I’m now able to extract the PAPI counters from standalone functions by running the function exported as an .so library in C++, with the above PAPI code!

I’ll use this method to get the data I need.

Now, looking forward, I’m thinking how best to expose a Python interface to this, to try and make this more usable for others in the short-to-medium term.

Within my C++ module, I benchmark using a PackedFunc. I can get the PackedFunc from the Python side mod (i.e. output of tvm.build) by running mod.entry_func.

I guess what I would need is a Python exposed C++ interface that takes a tvm.module, the input tensors, and the target device + PAPI counters.

Then it can just return the JSON from the tvm::runtime::profiling::Report.
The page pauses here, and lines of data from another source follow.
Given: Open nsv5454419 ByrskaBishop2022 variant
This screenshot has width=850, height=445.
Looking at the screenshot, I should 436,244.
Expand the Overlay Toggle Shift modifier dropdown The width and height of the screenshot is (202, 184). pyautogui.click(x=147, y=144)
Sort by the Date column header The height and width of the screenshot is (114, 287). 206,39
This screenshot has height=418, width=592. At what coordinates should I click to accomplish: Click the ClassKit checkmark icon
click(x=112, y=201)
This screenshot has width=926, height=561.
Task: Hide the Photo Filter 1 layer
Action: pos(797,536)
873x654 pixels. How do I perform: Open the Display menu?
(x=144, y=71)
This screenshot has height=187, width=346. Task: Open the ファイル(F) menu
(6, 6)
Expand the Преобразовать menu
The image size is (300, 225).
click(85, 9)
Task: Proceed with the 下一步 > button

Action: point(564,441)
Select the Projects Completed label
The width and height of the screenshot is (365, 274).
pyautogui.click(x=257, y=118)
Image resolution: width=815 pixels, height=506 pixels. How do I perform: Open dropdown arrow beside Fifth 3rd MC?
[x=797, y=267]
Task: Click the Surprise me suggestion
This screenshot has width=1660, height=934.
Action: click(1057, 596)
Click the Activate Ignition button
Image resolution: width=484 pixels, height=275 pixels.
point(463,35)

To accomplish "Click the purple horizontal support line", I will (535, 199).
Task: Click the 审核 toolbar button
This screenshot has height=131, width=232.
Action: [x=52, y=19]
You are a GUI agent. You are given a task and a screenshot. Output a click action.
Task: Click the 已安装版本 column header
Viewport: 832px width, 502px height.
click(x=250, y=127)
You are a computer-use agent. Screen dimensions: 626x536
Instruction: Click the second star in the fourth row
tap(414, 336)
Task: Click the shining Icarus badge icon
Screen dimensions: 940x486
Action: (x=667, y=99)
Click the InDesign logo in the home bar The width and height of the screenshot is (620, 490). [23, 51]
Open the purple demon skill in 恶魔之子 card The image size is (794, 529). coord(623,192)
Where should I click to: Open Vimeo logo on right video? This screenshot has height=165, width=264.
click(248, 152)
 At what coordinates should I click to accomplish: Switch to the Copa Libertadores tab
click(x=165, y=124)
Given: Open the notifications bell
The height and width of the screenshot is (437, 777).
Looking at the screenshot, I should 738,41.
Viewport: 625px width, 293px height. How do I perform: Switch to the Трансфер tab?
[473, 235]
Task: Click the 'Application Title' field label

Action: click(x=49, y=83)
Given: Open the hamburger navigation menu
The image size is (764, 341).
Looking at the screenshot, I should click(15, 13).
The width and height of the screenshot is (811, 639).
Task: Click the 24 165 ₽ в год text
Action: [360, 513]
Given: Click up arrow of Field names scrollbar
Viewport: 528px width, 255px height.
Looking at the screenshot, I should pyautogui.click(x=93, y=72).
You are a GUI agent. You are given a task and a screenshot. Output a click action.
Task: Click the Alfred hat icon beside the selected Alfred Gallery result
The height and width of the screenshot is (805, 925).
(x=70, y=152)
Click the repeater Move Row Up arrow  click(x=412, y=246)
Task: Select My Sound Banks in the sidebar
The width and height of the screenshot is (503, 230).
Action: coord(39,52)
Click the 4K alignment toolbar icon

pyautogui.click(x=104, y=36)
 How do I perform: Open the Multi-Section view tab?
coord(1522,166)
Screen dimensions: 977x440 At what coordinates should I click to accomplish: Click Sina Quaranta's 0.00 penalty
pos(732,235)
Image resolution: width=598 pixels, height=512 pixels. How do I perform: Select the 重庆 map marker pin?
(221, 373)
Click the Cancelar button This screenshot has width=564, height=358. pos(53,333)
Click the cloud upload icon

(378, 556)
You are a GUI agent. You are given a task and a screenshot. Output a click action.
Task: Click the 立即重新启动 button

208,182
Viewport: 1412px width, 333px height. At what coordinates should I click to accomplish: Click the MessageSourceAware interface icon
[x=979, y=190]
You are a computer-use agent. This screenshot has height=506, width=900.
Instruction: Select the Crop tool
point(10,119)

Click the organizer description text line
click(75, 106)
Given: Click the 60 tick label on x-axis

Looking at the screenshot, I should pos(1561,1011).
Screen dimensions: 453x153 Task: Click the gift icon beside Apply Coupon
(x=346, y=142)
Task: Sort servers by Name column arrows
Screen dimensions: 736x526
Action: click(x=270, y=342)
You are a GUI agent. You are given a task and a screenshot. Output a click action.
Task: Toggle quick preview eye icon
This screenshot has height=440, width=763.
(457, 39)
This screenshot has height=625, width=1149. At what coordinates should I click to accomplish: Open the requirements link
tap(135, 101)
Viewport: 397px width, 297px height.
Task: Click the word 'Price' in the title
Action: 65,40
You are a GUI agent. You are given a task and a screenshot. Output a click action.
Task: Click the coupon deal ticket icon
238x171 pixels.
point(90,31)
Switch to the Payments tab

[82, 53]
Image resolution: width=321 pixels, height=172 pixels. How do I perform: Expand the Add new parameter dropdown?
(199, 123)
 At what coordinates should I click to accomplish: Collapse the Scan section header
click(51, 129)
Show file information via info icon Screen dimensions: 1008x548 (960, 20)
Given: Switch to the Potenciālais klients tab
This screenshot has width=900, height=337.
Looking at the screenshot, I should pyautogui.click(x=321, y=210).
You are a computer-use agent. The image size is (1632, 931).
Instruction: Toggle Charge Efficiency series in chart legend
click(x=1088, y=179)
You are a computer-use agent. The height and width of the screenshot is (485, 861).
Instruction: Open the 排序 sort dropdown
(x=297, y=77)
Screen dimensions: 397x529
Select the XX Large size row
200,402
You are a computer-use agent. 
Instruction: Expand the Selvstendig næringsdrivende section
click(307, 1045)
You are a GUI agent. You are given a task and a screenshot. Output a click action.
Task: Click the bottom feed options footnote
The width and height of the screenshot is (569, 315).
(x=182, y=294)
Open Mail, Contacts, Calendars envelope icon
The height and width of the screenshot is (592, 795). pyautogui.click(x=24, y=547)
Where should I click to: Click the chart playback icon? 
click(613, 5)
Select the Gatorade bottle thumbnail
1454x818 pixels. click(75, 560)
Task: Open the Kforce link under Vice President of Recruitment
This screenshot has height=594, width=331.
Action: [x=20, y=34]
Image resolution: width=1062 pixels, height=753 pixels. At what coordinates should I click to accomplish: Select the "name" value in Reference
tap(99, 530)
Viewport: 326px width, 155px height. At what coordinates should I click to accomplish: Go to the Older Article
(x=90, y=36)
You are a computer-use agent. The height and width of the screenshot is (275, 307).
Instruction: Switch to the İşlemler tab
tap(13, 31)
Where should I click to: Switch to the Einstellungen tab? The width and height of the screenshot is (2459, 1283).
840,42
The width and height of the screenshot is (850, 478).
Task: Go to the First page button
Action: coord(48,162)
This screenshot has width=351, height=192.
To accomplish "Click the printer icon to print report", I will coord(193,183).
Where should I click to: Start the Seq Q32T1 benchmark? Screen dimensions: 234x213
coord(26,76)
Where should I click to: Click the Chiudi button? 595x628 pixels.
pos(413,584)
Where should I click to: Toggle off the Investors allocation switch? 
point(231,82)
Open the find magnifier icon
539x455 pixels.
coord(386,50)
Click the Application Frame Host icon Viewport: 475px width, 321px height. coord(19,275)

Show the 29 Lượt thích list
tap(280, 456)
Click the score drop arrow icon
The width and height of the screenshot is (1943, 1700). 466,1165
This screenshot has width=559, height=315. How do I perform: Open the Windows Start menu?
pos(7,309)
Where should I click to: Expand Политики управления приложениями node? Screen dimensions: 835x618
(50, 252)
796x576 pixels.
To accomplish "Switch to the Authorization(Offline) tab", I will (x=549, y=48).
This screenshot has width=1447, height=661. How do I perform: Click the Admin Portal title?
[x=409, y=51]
I’ll need to think about the best place to build this. Should it be a method of Module, or would it be better to keep it separate somehow?

EDIT

I have shown in my example that the TVM profiling system, as well as the PAPI profiler, can work without running in the Relay VM (a system I have only just learned about - fascinating idea, though I wonder what sorts of overheads we can expect).

I’m looking to see if there is a standard way of using the profiler outside of the VM, that I could hook the PAPI profiler into.

However the only usage of the profiler I can find are in the PAPI tests themselves.

We can see a very simple function being profiled in the VM in this test, but it requires a Relay Function, and compilation in the VM.

Not really what I need, given I already have a tvm.runtime.packed_func.PackedFunc.

But perhaps I can take some design cues from VirtualMachineProfiler.